虚愛コレクション

どれくらいそうしていただろうか。

気が付けば体に汗ばみを感じていて、いい加減帰ろうと身を翻そうとしたとき、唐突に視界に人が入り込んだ。

覗き込むかのようにその人は踏み入ってきたのだ。


「ずっと、何してんの?」


首を傾げつつ苦笑い。

通るルートが同じなのだとしたら居ても不思議ではない。

何せ世間は狭い。
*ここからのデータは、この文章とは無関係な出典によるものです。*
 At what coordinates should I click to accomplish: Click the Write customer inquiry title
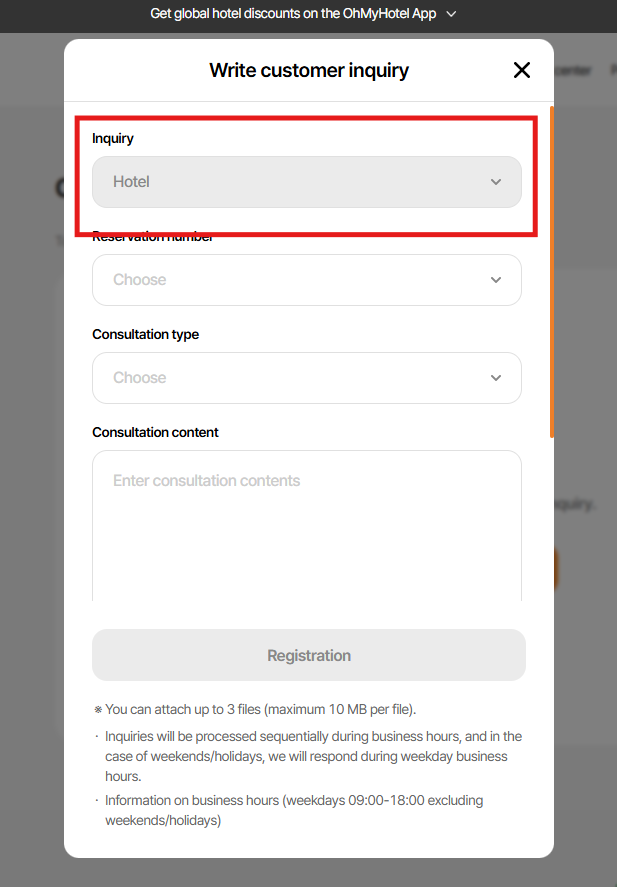click(308, 70)
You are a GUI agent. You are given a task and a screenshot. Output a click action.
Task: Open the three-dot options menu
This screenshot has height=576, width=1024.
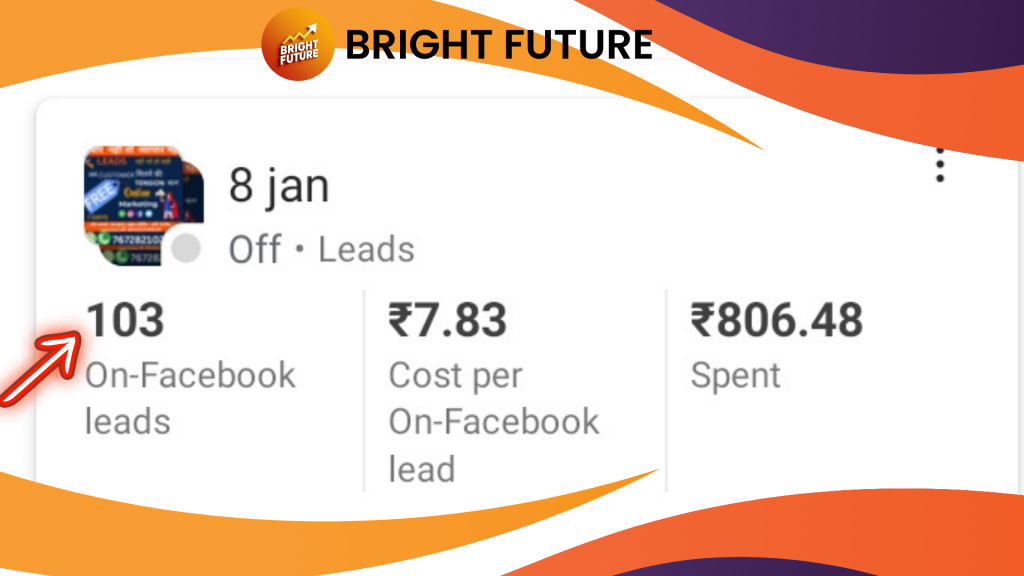[x=939, y=166]
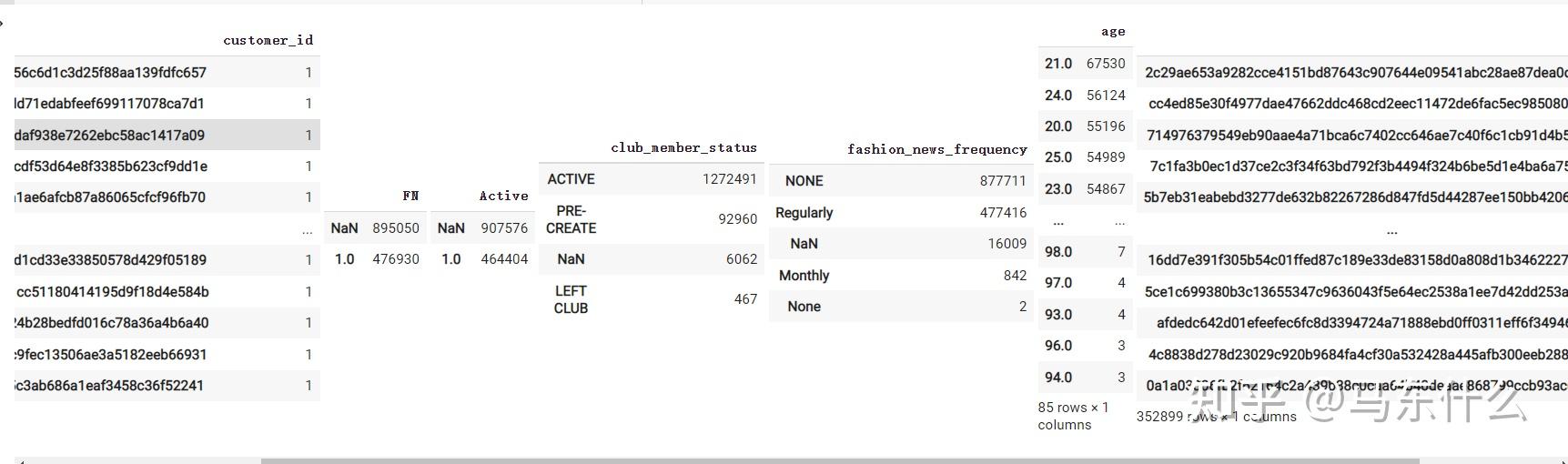Click the age 21.0 row

[1058, 64]
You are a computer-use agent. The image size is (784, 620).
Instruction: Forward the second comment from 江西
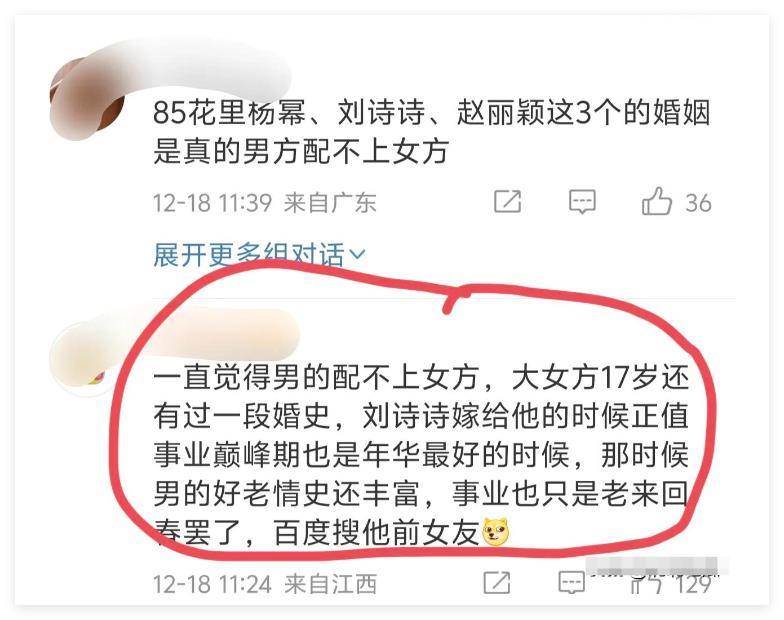pos(497,582)
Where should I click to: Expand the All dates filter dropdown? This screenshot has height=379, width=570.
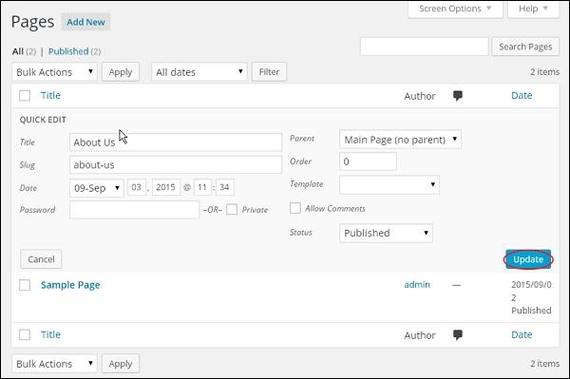199,72
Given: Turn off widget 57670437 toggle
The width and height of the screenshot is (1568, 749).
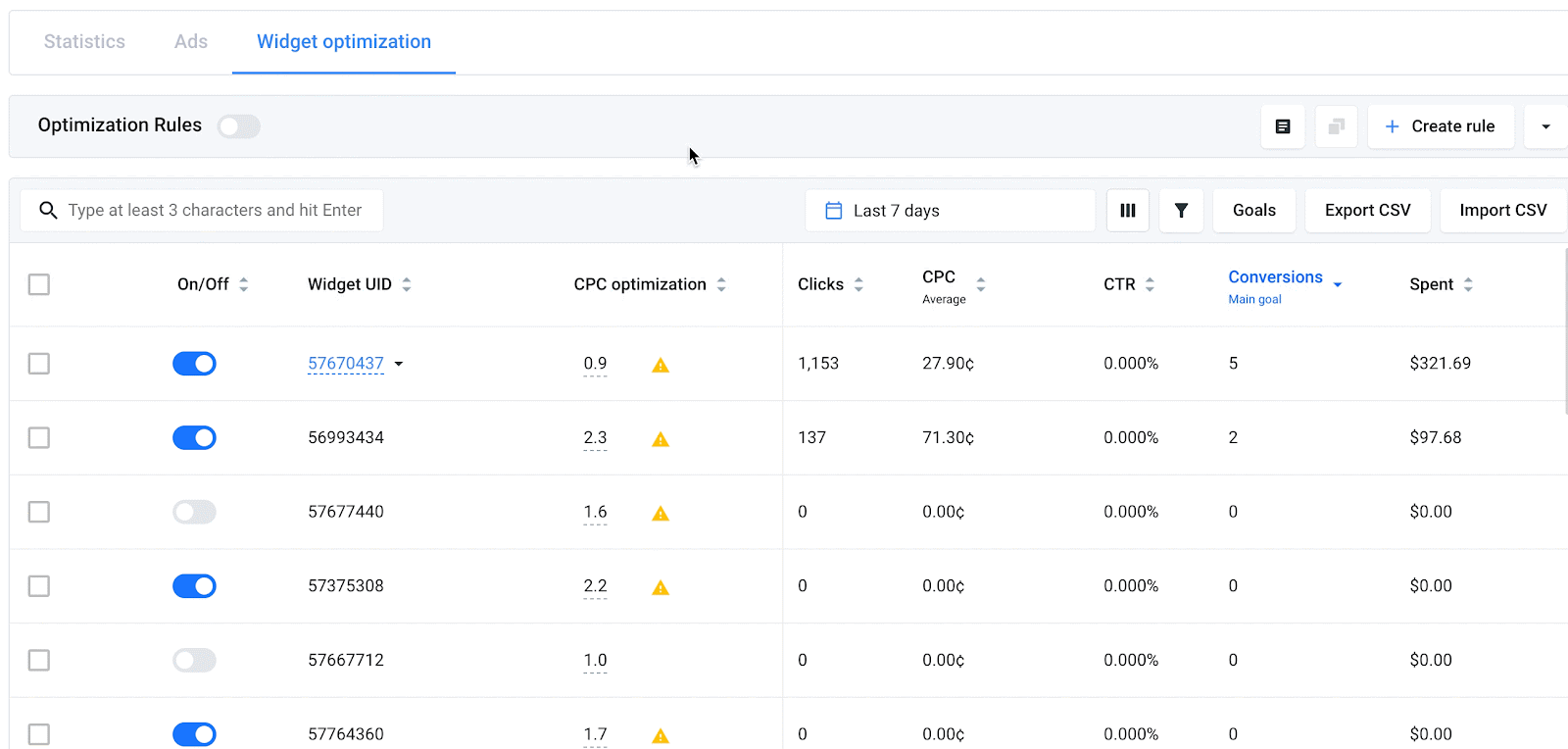Looking at the screenshot, I should pos(194,364).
千代とだって、透佳さんとだってよく出会うのだ。

特別な反応などを示さない様に、仮面を張り付けて笑う。


「……何もしてないよ。ただ、ちょっとボーッとしちゃってた」

「そう?ならいいけど。もう一時間近く経ってんよ?」


と示唆されるのは神楽くんもまた、同じように一時間程私の近くにいたと言うことだ。

しかし、まだまだ暑いのに平然とした顔で笑みを浮かべている。


「あはは。何してんだろうね?私。神楽くんはどうかしたの?」

「いや?偶々ちぃと別れるとこ見掛けて何となく気になったから。……ちぃと西君の事、とか?」

「!」


ビクッと体が跳ねた。

『人をよく見てる』

彼の言葉が脳内で再生され、それと共に笑わない目の事も、何を考えているのか分からないと言った事も思い起こされた。

何を考えているかなんてものは誰の事も分からないが、笑わない目と言うのがどうも分からなかった。

だが、それよりも先に今の話の内容のことだ。